_Description of the task:_ Read the listing and extract each line that includes the word "logo".

◆ ◆ ◆ ◆ ◆ ◆ ◆

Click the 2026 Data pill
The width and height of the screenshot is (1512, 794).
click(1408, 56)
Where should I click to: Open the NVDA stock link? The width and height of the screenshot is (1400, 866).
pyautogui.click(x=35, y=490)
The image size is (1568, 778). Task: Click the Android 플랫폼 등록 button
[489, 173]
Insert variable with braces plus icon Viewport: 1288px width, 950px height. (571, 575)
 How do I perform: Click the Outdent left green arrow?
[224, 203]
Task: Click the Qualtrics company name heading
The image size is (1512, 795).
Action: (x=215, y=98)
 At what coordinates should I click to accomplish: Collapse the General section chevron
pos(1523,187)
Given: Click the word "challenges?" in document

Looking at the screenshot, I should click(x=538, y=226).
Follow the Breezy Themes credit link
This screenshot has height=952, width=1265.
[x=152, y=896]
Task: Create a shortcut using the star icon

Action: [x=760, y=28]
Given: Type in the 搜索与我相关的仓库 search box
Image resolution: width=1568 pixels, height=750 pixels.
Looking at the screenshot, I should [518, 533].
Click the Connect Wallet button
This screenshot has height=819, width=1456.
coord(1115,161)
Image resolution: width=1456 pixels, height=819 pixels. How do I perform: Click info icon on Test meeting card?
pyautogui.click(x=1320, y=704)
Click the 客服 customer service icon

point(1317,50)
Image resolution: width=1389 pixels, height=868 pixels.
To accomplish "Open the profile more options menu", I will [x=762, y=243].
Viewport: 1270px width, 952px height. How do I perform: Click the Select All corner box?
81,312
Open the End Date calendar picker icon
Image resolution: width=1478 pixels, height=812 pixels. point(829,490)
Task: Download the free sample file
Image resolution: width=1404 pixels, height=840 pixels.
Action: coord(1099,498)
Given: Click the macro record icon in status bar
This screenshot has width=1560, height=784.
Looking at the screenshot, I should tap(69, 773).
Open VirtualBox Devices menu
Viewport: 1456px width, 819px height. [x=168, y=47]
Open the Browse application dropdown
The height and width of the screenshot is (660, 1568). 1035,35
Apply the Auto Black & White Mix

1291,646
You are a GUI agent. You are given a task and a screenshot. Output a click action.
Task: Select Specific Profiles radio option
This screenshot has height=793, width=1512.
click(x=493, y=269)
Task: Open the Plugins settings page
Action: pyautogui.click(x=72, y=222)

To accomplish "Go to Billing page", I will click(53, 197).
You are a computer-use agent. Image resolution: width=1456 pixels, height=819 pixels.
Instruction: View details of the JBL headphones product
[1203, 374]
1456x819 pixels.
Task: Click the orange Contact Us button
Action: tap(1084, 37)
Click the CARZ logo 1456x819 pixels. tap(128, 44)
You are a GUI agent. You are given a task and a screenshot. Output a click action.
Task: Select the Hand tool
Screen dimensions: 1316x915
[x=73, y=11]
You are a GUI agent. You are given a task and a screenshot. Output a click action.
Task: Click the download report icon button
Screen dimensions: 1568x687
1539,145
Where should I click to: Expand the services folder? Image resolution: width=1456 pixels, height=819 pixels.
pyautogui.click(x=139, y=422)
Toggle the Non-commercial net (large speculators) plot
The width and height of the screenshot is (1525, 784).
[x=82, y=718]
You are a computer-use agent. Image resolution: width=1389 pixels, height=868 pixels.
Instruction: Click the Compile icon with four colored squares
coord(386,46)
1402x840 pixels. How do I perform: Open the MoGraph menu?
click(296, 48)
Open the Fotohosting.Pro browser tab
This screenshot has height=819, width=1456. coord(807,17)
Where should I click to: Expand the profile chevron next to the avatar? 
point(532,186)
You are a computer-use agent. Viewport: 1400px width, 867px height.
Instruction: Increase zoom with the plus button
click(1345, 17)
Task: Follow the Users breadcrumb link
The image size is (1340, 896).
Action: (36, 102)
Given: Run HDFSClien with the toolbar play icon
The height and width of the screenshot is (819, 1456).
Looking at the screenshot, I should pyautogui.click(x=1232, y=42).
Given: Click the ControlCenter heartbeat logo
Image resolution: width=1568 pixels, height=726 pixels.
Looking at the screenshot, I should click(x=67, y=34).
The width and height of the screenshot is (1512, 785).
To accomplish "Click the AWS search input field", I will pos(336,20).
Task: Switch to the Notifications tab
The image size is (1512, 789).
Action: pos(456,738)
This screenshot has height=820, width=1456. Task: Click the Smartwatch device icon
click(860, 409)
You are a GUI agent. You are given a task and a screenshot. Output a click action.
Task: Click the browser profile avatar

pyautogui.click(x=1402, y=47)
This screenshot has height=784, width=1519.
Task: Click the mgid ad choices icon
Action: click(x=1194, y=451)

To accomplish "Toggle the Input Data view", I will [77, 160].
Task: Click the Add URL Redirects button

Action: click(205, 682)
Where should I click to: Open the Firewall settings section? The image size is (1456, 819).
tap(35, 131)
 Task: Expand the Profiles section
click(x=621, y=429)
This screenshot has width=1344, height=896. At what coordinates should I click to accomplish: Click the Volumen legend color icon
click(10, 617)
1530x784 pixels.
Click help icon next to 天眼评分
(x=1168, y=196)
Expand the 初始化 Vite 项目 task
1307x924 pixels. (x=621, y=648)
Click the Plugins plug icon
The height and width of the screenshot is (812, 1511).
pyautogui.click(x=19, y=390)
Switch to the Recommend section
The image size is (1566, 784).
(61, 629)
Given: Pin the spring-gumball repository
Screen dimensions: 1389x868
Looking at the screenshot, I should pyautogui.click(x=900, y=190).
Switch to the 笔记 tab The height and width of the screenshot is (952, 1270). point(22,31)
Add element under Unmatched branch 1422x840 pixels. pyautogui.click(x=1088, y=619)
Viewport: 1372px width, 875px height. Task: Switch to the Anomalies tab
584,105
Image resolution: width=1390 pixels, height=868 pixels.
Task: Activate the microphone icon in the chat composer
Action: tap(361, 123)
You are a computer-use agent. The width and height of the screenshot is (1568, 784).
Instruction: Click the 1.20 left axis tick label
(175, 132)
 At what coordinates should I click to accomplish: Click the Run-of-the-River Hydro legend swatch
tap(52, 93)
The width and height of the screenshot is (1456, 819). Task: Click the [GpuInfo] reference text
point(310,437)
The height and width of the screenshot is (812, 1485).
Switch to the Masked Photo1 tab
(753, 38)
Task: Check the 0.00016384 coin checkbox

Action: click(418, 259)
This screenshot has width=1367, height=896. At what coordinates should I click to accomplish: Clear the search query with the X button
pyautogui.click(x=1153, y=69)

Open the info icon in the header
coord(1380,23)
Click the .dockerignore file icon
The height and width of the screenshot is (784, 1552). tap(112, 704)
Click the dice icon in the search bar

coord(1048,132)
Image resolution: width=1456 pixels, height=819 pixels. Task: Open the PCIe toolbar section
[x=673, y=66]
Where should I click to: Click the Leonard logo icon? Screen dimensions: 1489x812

◆ ◆ ◆ ◆ ◆ ◆ ◆

_Your response:_
Click the CARZ logo 1456x819 pixels. tap(128, 44)
Given: Click the ControlCenter heartbeat logo
Where should I click to: Click the Leonard logo icon? Screen dimensions: 1489x812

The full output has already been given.